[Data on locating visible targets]
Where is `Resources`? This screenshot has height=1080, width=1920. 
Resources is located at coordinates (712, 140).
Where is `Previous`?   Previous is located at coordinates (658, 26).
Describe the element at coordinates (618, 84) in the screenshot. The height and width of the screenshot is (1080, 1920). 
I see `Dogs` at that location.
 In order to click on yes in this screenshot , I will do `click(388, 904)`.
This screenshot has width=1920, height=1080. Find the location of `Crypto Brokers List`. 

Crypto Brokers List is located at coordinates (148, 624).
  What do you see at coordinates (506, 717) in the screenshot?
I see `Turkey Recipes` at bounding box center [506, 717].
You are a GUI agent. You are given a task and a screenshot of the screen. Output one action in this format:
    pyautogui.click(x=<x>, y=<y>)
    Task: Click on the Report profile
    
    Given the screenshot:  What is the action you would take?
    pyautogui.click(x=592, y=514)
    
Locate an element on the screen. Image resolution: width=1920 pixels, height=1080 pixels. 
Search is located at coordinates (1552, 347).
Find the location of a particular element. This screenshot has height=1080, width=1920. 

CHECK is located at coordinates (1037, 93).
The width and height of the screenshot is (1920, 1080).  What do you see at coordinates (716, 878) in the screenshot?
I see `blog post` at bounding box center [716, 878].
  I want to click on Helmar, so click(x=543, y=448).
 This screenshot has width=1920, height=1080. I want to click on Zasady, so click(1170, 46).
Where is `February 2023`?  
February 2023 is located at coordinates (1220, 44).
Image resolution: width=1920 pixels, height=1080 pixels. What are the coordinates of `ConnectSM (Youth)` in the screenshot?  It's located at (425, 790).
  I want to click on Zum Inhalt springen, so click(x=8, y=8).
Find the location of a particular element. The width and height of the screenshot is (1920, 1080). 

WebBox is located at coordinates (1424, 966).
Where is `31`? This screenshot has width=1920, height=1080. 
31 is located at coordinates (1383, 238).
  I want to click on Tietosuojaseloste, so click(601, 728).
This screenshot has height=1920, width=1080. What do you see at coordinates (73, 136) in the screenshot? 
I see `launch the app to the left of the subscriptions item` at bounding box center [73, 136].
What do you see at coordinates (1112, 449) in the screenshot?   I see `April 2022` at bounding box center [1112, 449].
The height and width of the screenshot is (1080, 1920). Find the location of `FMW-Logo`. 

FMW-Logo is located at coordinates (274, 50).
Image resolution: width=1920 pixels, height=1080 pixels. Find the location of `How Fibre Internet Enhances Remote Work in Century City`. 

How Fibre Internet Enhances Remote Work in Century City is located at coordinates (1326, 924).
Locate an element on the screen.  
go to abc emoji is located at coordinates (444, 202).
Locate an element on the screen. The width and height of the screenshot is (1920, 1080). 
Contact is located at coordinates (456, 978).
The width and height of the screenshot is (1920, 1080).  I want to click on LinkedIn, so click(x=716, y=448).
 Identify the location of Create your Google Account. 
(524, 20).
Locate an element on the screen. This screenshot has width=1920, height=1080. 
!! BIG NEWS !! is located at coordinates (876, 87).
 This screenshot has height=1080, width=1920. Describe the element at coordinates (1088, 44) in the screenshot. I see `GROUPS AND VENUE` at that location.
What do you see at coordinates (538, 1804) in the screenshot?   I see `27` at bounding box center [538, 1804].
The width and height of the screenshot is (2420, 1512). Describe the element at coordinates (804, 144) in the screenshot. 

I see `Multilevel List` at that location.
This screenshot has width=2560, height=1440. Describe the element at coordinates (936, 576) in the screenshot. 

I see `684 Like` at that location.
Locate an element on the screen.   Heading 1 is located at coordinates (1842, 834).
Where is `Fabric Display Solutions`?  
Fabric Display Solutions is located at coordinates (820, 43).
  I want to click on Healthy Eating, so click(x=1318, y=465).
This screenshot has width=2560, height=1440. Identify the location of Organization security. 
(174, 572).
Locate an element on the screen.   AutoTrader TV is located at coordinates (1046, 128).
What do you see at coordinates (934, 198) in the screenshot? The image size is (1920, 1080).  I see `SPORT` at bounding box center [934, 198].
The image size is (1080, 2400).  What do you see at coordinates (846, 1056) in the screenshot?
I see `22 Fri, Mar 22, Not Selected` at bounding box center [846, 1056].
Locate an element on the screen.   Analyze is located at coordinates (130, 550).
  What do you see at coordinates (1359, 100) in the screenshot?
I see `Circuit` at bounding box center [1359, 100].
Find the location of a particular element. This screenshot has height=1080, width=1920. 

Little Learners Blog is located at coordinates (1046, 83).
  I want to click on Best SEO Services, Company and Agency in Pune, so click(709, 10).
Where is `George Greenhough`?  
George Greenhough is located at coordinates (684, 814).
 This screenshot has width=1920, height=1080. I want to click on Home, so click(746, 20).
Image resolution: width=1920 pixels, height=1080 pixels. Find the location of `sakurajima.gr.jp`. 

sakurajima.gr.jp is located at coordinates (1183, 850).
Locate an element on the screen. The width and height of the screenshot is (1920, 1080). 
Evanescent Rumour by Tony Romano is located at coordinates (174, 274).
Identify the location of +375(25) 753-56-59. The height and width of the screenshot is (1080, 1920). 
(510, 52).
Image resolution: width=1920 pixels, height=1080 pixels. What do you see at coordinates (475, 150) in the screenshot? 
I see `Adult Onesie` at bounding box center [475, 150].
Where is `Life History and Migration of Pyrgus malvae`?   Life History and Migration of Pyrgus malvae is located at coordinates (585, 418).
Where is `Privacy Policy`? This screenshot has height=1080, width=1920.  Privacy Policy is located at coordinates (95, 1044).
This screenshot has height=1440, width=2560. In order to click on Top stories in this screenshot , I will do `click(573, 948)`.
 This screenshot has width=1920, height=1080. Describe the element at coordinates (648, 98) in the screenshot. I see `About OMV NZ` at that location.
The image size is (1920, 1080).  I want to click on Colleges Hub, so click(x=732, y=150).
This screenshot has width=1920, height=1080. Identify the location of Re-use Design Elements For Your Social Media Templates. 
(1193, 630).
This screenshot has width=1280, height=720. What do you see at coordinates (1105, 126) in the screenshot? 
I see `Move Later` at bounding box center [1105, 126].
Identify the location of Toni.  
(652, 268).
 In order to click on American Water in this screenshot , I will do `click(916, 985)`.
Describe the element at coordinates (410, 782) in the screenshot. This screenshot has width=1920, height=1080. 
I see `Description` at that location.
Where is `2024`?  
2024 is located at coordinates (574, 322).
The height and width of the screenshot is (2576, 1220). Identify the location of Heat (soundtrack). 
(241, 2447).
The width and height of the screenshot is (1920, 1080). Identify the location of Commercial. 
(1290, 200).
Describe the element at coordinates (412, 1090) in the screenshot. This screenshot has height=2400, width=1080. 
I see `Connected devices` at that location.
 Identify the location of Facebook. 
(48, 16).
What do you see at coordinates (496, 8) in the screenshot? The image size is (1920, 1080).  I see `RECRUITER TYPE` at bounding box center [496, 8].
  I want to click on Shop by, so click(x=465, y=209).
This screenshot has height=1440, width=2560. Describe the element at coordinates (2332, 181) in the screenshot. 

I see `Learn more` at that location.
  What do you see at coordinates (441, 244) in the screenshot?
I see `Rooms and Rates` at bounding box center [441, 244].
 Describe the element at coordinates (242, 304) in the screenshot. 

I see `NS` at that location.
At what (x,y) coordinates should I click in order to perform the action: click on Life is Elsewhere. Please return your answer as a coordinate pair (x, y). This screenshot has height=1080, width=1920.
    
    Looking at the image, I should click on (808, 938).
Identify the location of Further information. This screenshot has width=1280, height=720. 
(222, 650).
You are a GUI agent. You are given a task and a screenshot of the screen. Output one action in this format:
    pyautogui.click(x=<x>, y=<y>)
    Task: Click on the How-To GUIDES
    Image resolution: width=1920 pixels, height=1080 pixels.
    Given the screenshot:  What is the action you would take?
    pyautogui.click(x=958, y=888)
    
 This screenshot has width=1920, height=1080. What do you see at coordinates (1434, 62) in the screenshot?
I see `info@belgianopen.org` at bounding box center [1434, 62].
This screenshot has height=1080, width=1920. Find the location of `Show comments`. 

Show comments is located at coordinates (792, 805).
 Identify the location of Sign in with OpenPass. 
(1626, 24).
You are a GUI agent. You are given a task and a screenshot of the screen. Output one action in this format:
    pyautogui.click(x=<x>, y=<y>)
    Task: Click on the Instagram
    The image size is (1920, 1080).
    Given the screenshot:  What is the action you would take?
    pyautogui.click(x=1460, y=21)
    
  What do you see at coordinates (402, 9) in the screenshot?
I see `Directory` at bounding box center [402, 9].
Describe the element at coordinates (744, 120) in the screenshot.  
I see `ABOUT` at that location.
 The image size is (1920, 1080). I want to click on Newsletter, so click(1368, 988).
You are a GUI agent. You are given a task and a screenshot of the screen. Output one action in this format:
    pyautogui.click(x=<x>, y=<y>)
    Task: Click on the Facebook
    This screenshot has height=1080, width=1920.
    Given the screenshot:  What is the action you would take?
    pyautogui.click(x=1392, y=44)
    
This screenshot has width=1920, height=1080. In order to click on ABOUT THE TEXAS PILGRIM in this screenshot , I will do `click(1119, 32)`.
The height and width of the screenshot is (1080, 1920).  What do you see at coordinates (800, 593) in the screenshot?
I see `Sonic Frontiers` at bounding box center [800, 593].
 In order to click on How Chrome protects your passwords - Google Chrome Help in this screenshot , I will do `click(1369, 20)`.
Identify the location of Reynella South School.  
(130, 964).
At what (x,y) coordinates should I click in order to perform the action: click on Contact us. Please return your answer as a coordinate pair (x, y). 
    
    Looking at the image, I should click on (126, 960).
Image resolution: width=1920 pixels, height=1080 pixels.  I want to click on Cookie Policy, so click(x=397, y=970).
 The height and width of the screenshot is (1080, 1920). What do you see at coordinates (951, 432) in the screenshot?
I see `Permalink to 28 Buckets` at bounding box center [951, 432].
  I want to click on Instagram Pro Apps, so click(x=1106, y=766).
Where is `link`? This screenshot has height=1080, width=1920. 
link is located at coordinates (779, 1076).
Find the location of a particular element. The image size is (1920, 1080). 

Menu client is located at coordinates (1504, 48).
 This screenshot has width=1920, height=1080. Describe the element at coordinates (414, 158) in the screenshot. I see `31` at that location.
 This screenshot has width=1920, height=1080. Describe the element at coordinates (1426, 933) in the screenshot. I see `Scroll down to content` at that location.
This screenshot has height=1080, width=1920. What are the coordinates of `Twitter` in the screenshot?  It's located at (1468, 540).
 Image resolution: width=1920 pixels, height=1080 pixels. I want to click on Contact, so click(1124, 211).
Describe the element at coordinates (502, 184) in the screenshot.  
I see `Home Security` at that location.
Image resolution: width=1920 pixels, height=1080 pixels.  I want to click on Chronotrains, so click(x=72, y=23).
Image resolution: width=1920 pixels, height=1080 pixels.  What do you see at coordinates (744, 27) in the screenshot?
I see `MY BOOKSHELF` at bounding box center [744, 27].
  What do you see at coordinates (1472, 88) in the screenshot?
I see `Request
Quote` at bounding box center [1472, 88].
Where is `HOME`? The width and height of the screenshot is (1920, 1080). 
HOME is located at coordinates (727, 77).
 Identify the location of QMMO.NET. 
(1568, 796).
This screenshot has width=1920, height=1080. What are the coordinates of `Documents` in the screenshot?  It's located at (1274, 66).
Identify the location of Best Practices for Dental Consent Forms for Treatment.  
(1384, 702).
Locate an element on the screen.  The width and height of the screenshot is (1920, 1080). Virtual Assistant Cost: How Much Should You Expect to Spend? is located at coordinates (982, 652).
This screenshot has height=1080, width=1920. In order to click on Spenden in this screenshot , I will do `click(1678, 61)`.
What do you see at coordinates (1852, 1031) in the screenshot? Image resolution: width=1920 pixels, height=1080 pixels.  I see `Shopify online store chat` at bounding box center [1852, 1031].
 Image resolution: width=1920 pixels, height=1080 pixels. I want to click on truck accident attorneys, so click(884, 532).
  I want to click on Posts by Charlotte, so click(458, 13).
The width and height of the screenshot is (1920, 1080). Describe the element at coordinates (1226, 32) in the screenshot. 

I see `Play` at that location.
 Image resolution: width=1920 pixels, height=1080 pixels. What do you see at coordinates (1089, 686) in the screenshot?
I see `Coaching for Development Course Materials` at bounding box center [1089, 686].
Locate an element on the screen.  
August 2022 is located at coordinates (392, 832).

[Set task]
Repeat the entries beginning at the line that has "This screenshot has width=1920, height=1080. Find" and stopping after the line that has "pyautogui.click(x=592, y=514)", with "Report profile" renamed to "Edit profile" and everything else unchanged.

[Answer to the task]
This screenshot has width=1920, height=1080. Find the location of `Crypto Brokers List`. 

Crypto Brokers List is located at coordinates (148, 624).
  What do you see at coordinates (506, 717) in the screenshot?
I see `Turkey Recipes` at bounding box center [506, 717].
You are a GUI agent. You are given a task and a screenshot of the screen. Output one action in this format:
    pyautogui.click(x=<x>, y=<y>)
    Task: Click on the Edit profile
    
    Given the screenshot:  What is the action you would take?
    pyautogui.click(x=592, y=514)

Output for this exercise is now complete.